(Beginning of Given data)

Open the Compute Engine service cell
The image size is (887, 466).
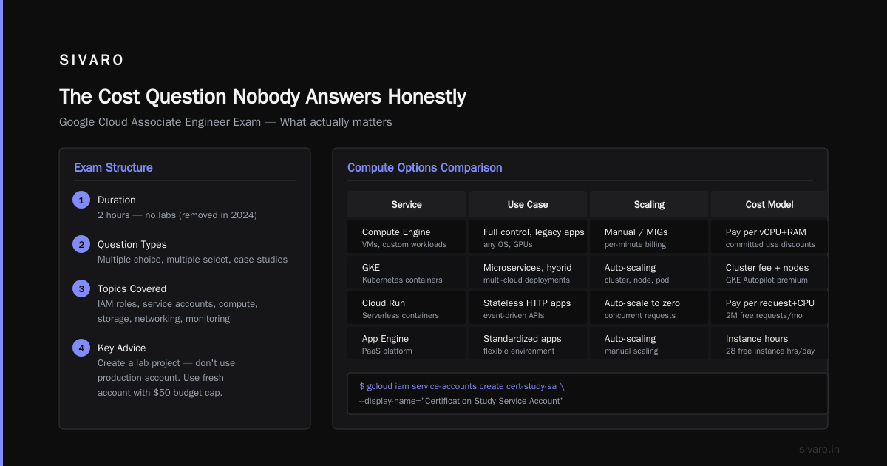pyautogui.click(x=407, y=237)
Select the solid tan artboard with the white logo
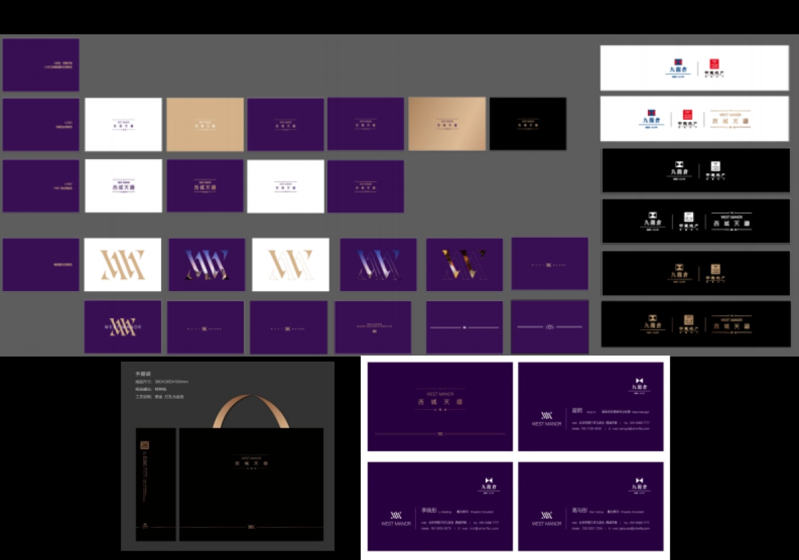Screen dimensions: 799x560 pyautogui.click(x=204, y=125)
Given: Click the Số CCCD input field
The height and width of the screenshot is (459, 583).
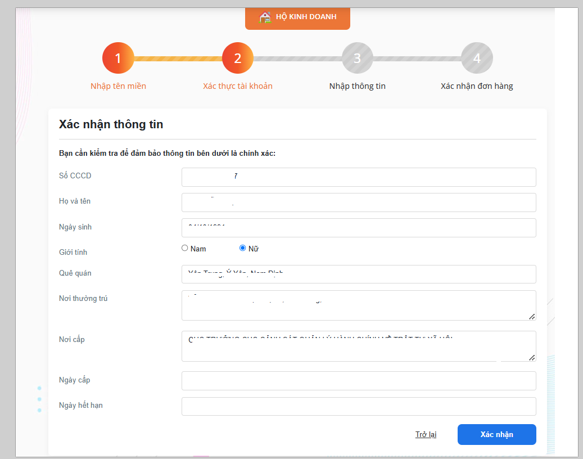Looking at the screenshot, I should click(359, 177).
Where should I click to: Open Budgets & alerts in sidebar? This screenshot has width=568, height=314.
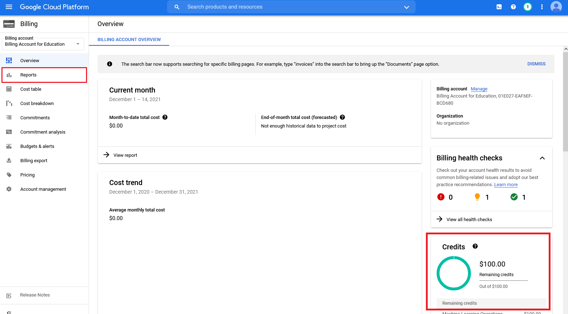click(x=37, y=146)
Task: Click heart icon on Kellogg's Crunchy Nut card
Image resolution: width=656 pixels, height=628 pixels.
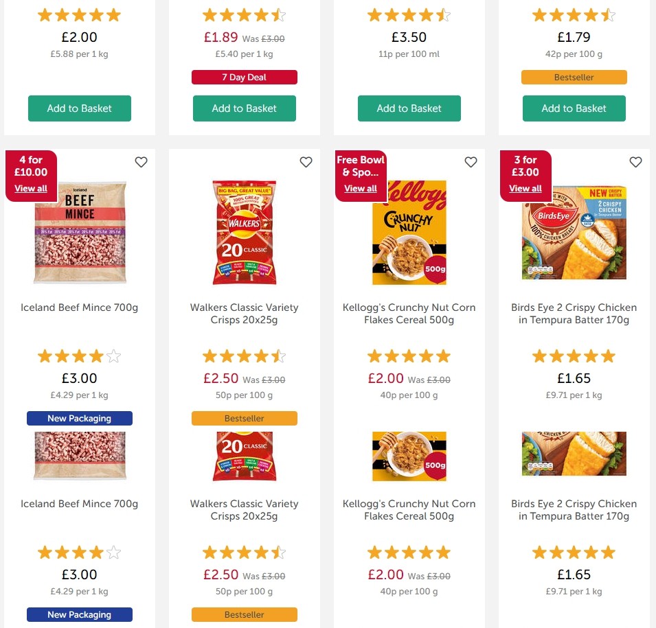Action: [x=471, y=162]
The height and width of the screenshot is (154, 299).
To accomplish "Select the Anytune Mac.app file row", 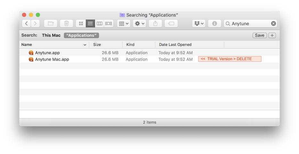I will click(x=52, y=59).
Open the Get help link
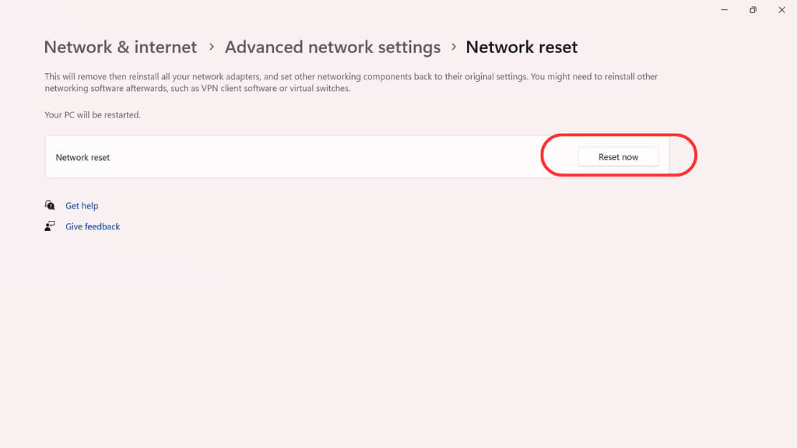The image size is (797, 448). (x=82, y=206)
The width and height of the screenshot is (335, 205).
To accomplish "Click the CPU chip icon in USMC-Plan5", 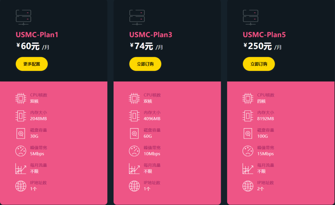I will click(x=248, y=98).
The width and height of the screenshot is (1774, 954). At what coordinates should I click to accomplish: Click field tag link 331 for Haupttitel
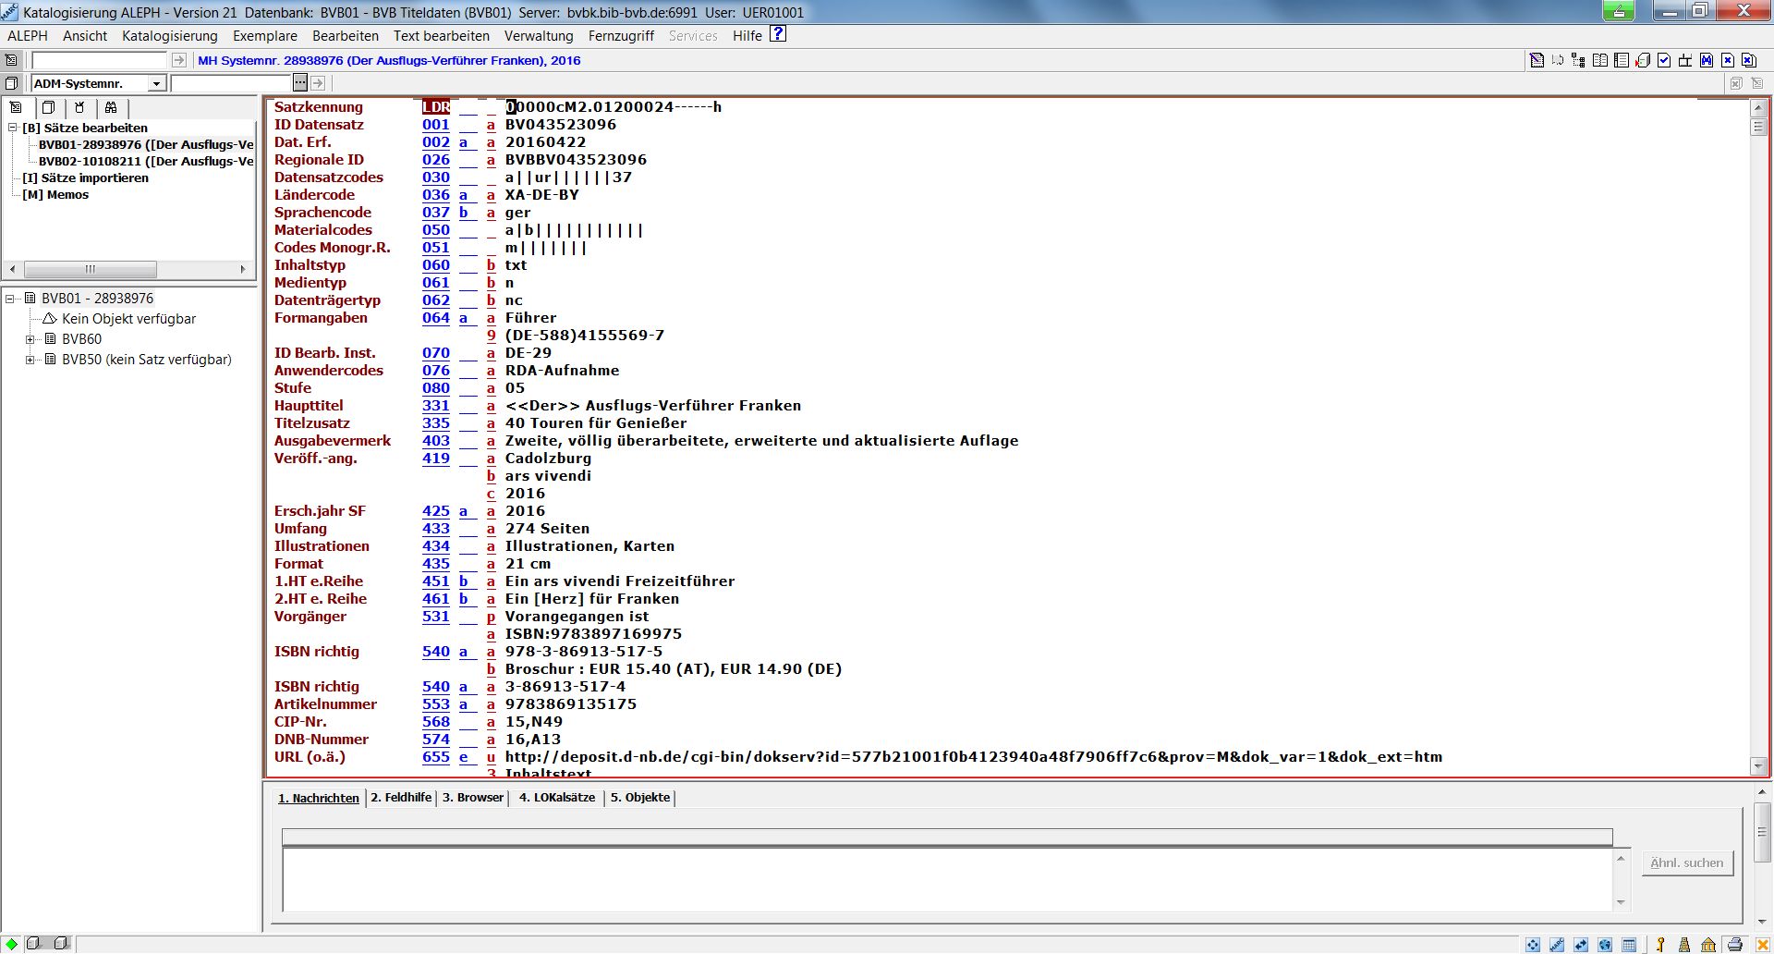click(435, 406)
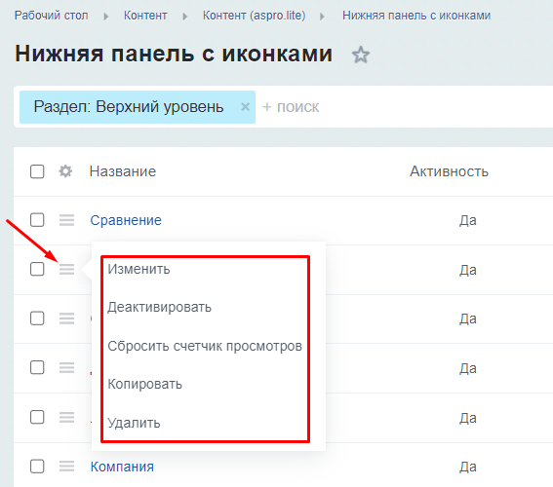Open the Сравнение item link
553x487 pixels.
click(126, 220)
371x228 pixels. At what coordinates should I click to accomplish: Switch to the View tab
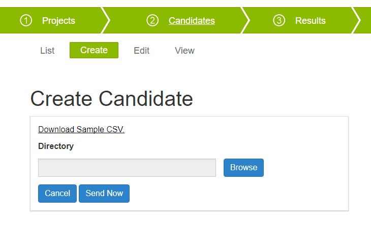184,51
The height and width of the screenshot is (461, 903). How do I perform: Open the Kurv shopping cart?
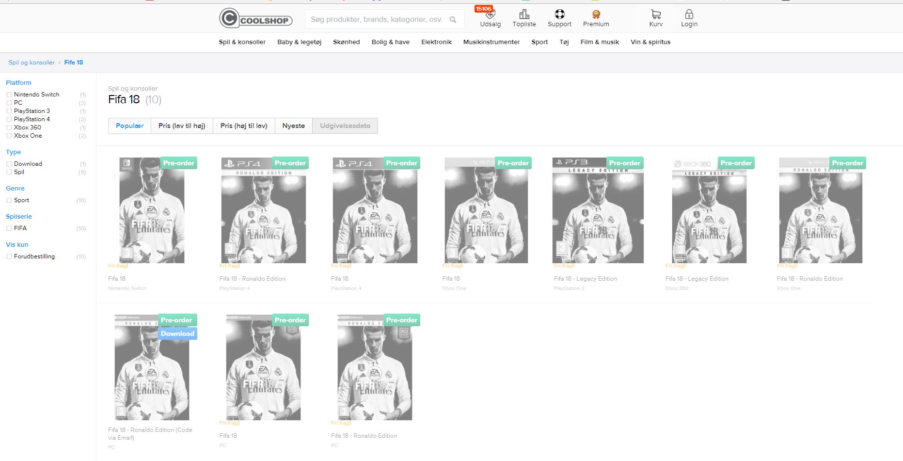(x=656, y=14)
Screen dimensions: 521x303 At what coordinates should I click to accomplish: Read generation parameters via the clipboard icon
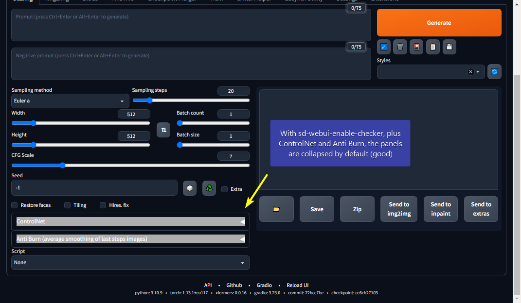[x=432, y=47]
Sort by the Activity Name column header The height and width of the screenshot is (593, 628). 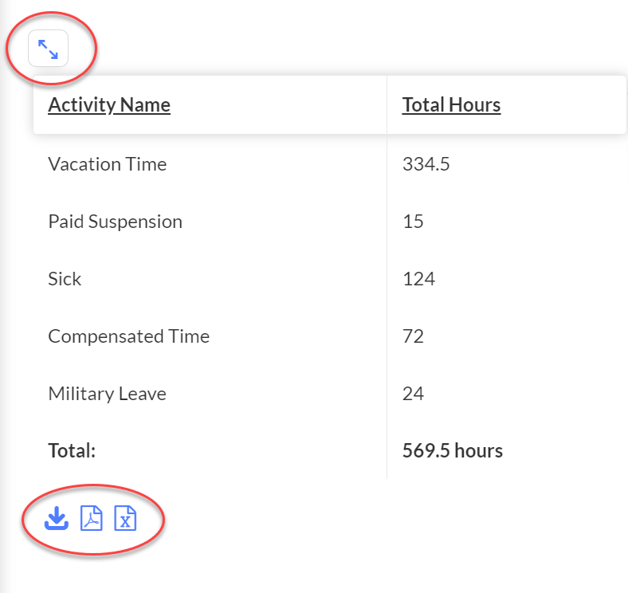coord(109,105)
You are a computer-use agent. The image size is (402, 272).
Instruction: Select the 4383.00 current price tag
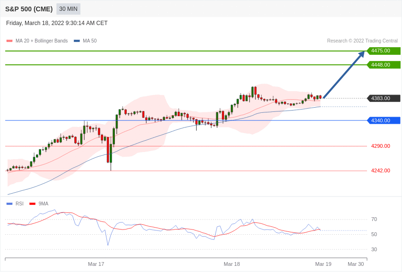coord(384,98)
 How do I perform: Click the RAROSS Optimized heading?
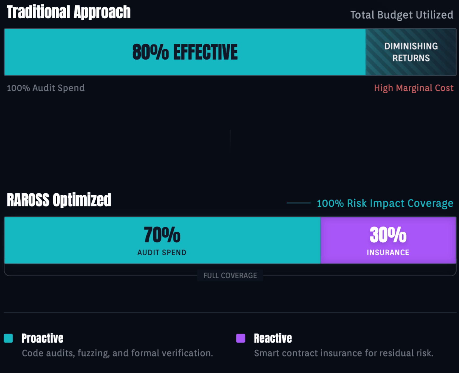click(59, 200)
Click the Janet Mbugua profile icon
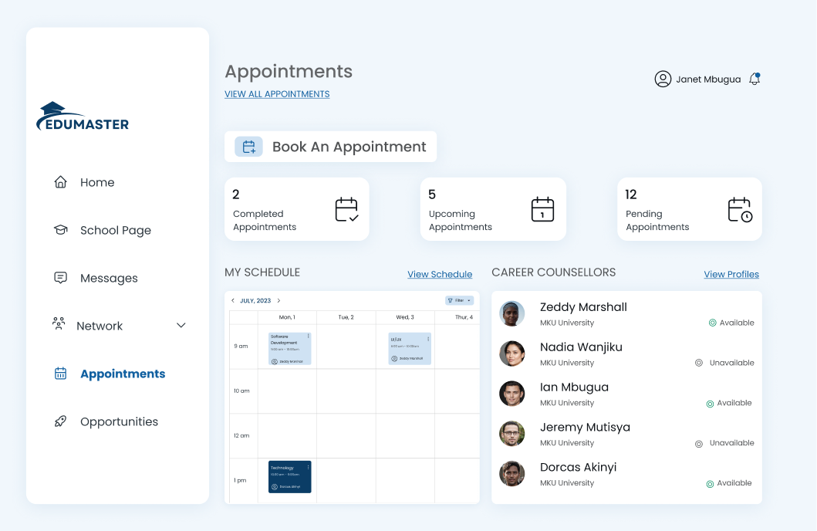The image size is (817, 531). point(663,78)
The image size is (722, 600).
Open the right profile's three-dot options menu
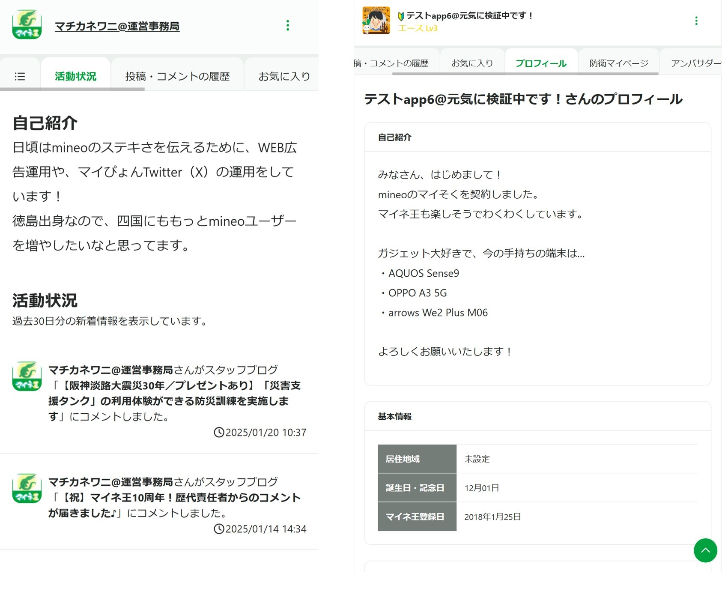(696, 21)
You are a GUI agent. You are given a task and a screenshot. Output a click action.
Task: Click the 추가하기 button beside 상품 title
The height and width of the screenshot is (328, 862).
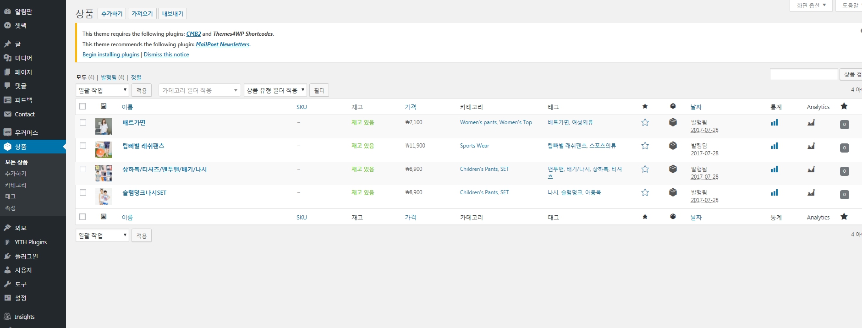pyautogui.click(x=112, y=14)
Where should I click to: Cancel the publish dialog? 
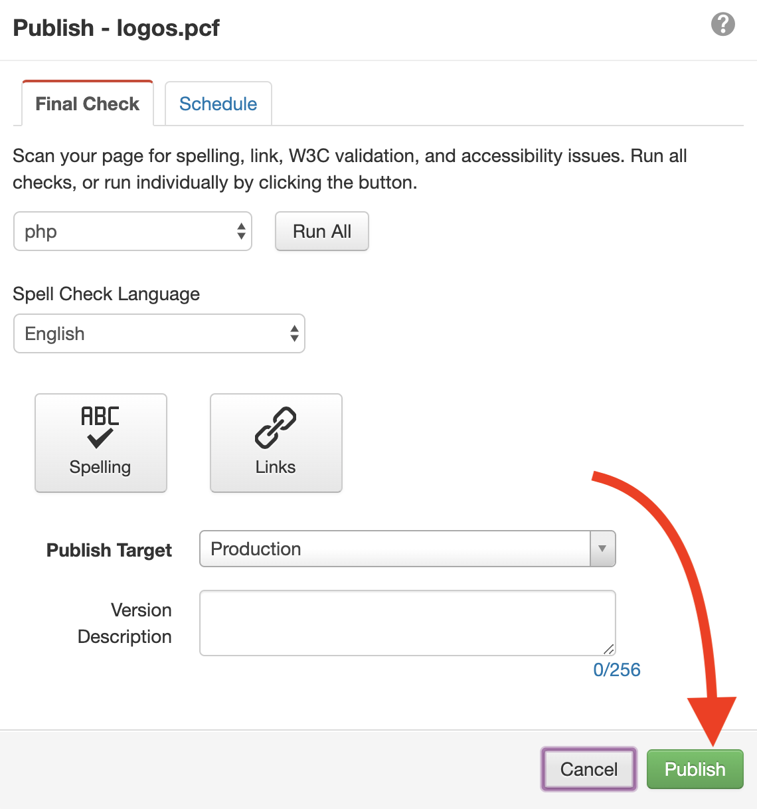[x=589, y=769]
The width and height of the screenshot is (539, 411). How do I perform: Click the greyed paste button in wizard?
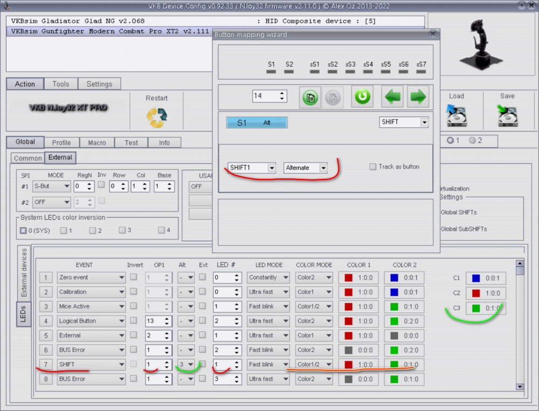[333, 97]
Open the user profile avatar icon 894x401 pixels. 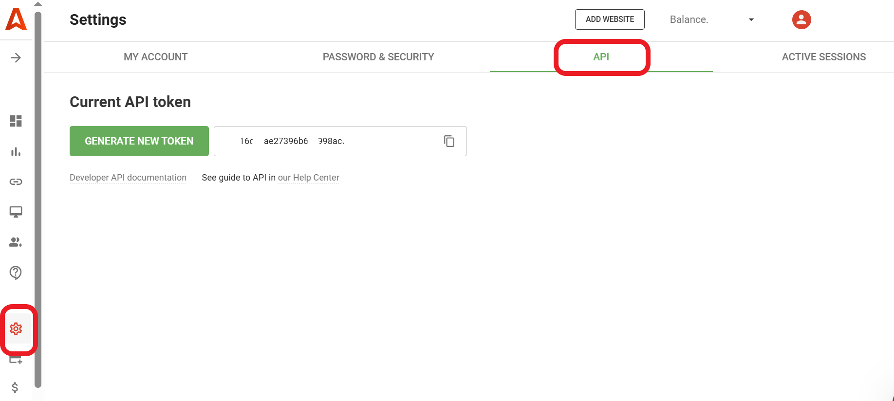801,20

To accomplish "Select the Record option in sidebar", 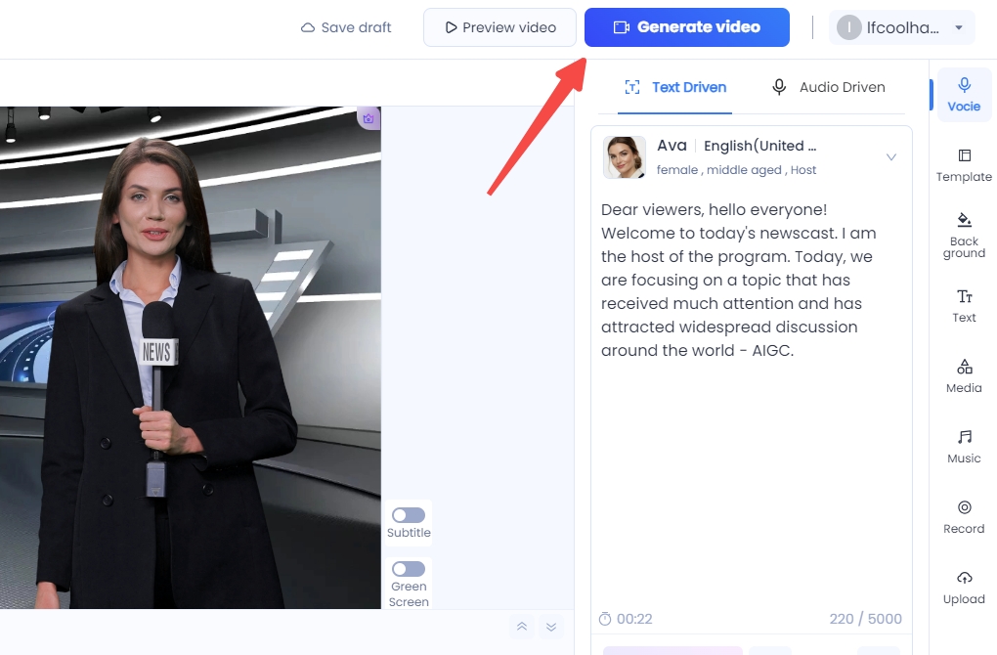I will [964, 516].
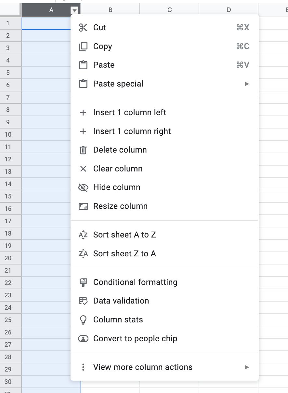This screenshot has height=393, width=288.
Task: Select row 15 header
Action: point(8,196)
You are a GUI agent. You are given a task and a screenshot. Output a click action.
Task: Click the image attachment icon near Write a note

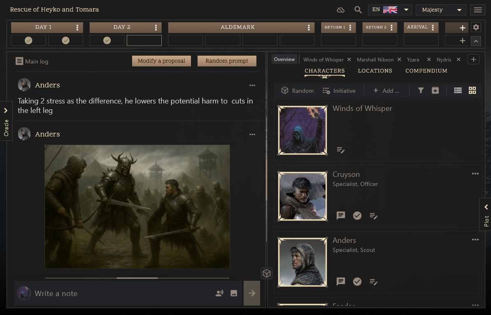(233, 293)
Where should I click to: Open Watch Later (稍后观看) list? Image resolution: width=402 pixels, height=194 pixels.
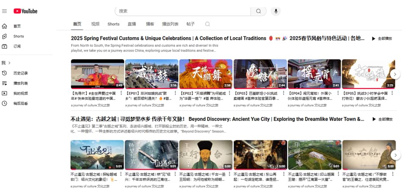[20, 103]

(End of Given data)

**Activity:** Word for word, restate the lines from the first line of the material through the line containing "Task: Click heart", with the pictures left out.

**Finished exercise:**
Open the Compute Engine service cell
The image size is (887, 466).
pyautogui.click(x=407, y=237)
Select the solid tan artboard with the white logo
Screen dimensions: 799x560 pyautogui.click(x=204, y=125)
Given: Click the Số CCCD input field
The height and width of the screenshot is (459, 583).
Looking at the screenshot, I should click(359, 177).
Where should I click to: Open Budgets & alerts in sidebar? This screenshot has width=568, height=314.
click(x=37, y=146)
Task: Click heart icon on Kellogg's Crunchy Nut card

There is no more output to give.